The other day my piano tuner called. There was a piano in the area that he thought would be a good piano for me. It was a Kimball console in mint condition. I should go and take a look at it.
I should note here that, while in New York City a cheap piano can't be gotten for love or money, northern Appalachia abounds in them. People are always getting rid of pianos here. I suppose it's because people die, people move, people go into assisted living; this is the kind of place that has an aging population, because young people with talent and ability leave here for places that have jobs. Pianos are a casualty of this migration, and also of the gradual movement away from the practice of making actual music on real instruments, so small pianos seem to be widely available in this area at prices that would be considered shocking in New York.

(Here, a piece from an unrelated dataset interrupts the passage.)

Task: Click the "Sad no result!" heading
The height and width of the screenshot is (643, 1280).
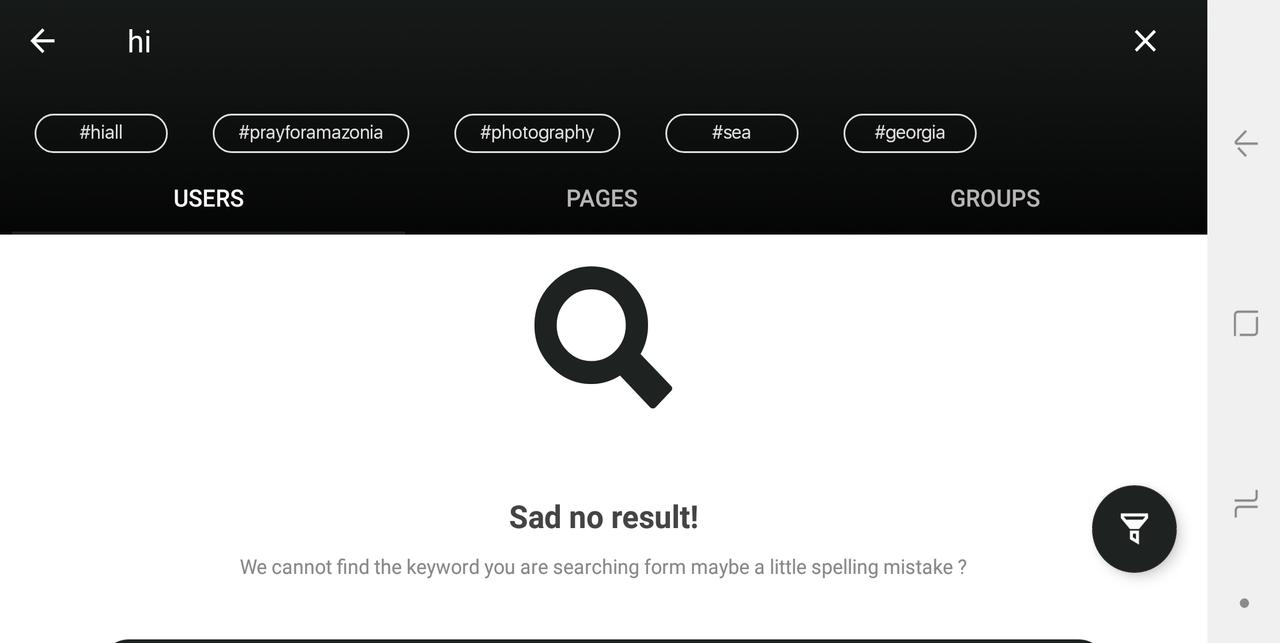Action: click(604, 517)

I went to look at the piano. It was a lovely little console, about the size of my karmic Ivers and Pond, but in much better condition, with a nice solid action. Evidently it had been rarely played. Kimball was at one time the biggest piano manufacturer in the world; there were Kimballs in many of my elementary-school music classrooms, as well as in the practice rooms I haunted as an undergraduate, but those markets are dominated now by Japanese makers. The Kimball's owner, a former band instructor, was in assisted living, and his brother was sorting out his possessions. The brother was a kind man, well into his eighties himself. His father, unbelievably, had been born in 1868, and had been an engineer on the Lehigh Valley Railroad. We had a lovely chat, I played the Kimball and sang a little, and he gave me the piano for free.
The new, free piano was moved in the other day, and my old Ivers and Pond moved out. The mover was a gruff man, who said in an accusatory way, "I don't know why you're getting a Kimball. You can't get rid of them. They're crap." I blanched for a moment, but I said goodbye to my old karmic piano, the instrument on which a great artist had learned a role that she created in a great and groundbreaking work of art. I imagine that Trudy Ellen Craney had brought the Ivers and Pond from her childhood home in New Jersey to her loft in SoHo; it was that kind of piano, a family piano. Our old voice teacher, who lived in Washington, D.C., used to give lessons at Trudy's loft when she was in town, so, besides being a tool in the furtherance of a great work of art, that piano had accompanied a lot of other great singing besides (I do not mean my own; our teacher had some really fantastic students). I had had the Ivers and Pond for fifteen years, and it had taken me through a new stage in my career -- when I transitioned out of opera and into the concert performances that grew out of my archival research into rare repertoires -- and into new stages in my life as a graduate student, wife, and mother. My older son had recently begun playing it.
I wanted to sing "Vecchia zimarra" to it, but there wasn't time. I wonder where it will go; to a church basement or a VFW hall, perhaps. And no one will ever know the part it played in the creation of a great opera, nor in the hidden joys and sorrows of the lives of a few struggling artists.